§ Exercise goal: When you reach the line containing "Click the Add Page Numbers icon" in the records below, set it down exactly, together with every later line through the end, but not the pictures.

§ Exercise inputs:

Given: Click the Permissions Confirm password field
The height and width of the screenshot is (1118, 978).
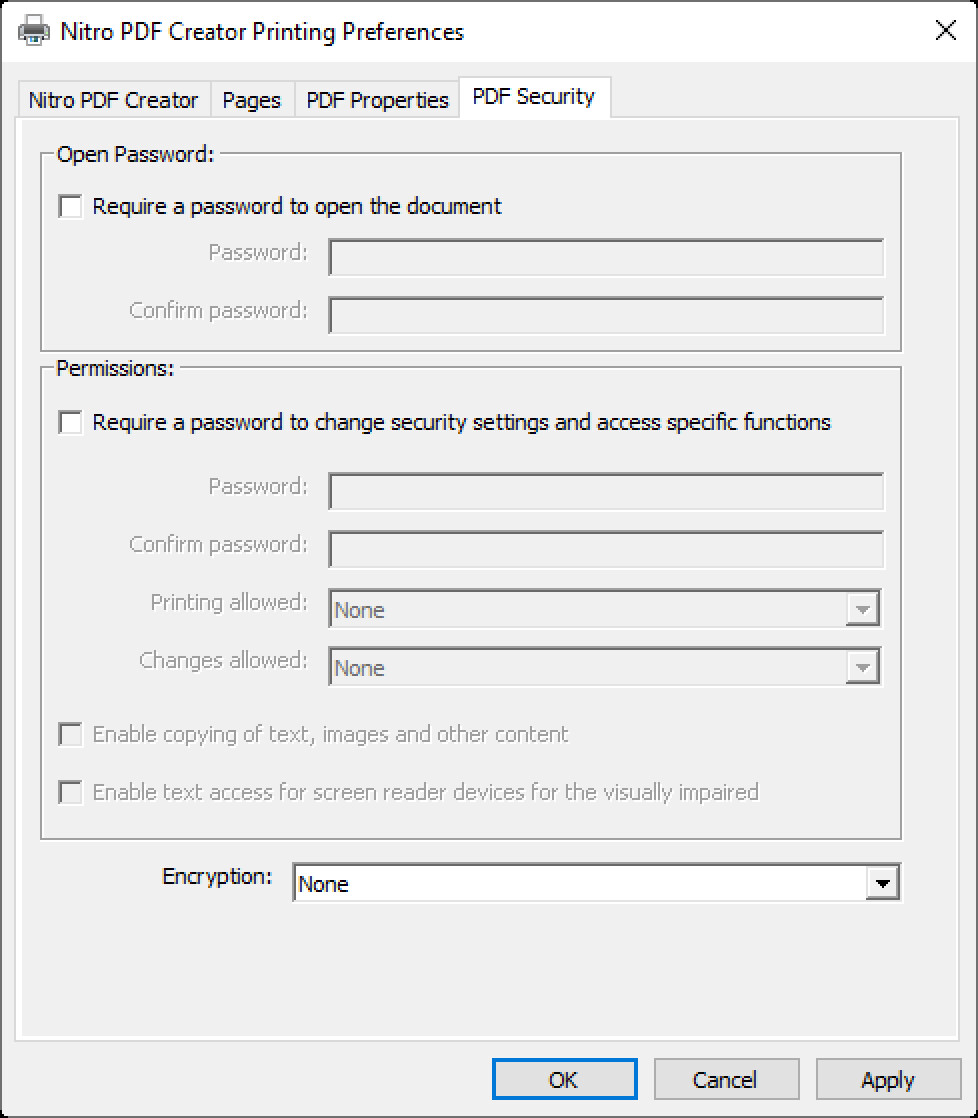Looking at the screenshot, I should point(606,549).
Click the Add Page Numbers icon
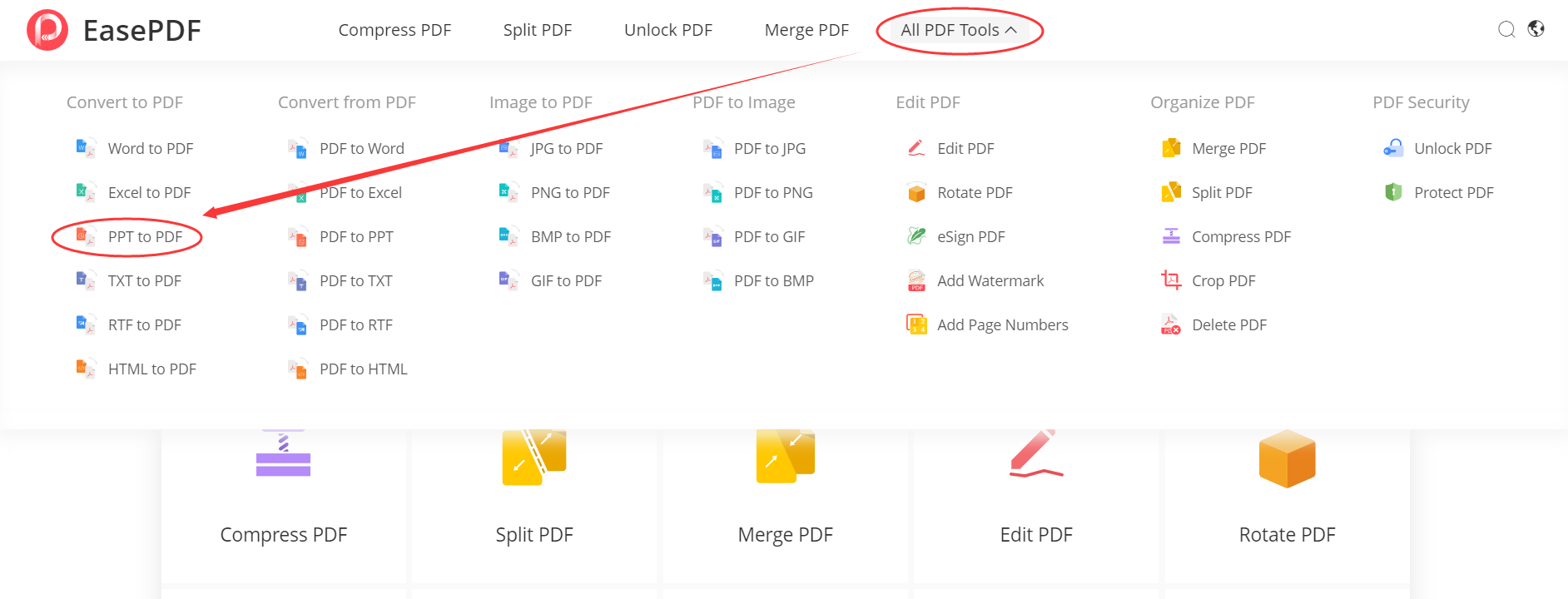1568x599 pixels. (x=915, y=325)
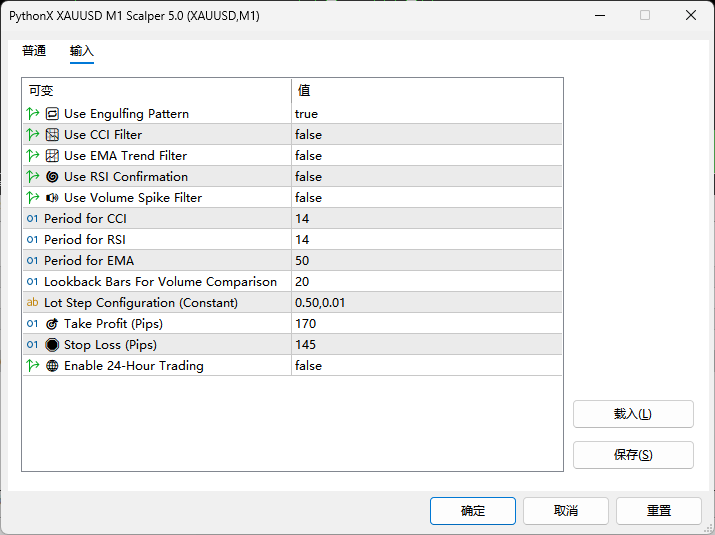Image resolution: width=715 pixels, height=535 pixels.
Task: Switch to the 普通 tab
Action: pos(34,51)
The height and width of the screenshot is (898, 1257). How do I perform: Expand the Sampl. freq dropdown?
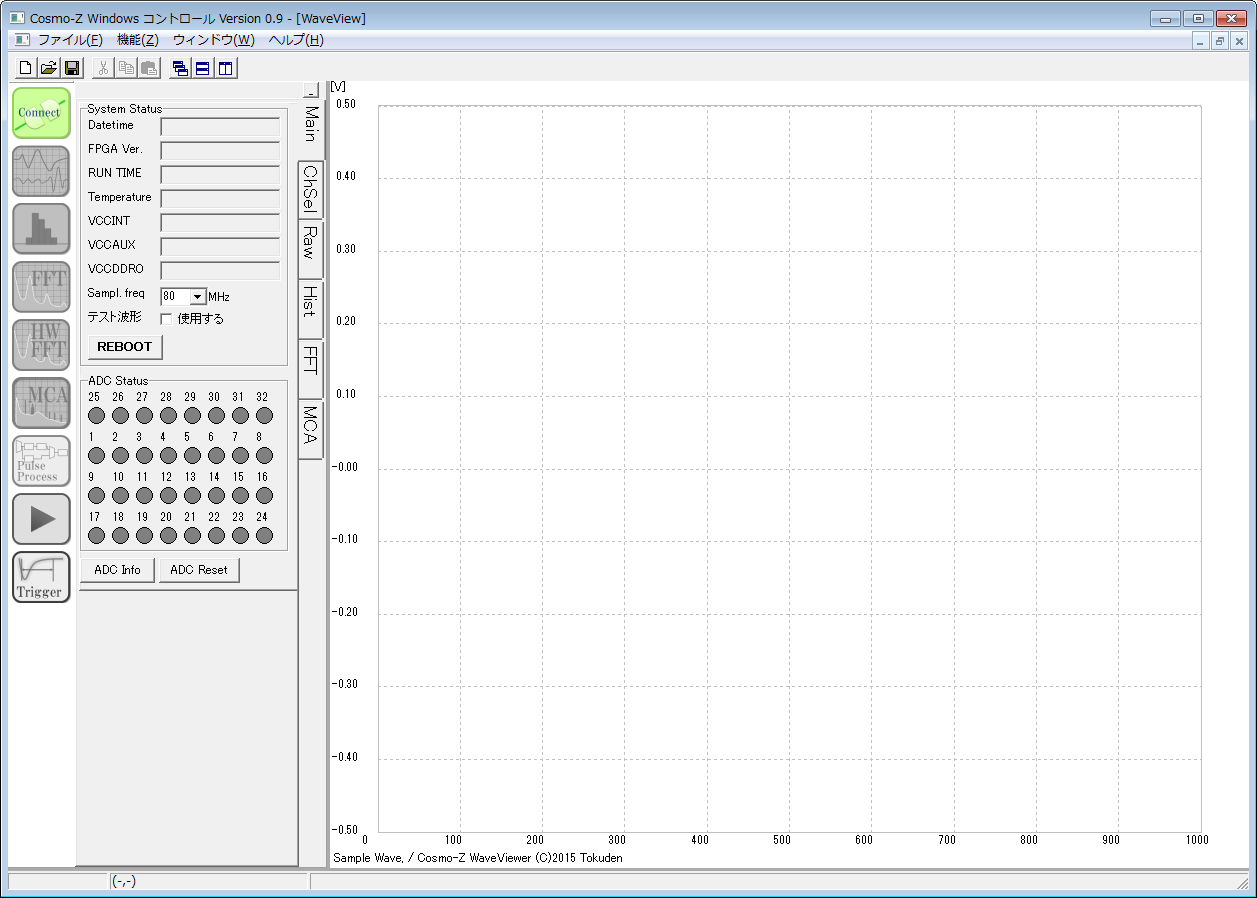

§ Exercise answer:
Click the Add Page Numbers icon
1568x599 pixels. (x=915, y=325)
Image resolution: width=715 pixels, height=535 pixels.
Task: Switch to the 普通 tab
Action: pos(34,51)
The height and width of the screenshot is (898, 1257). How do I perform: Expand the Sampl. freq dropdown?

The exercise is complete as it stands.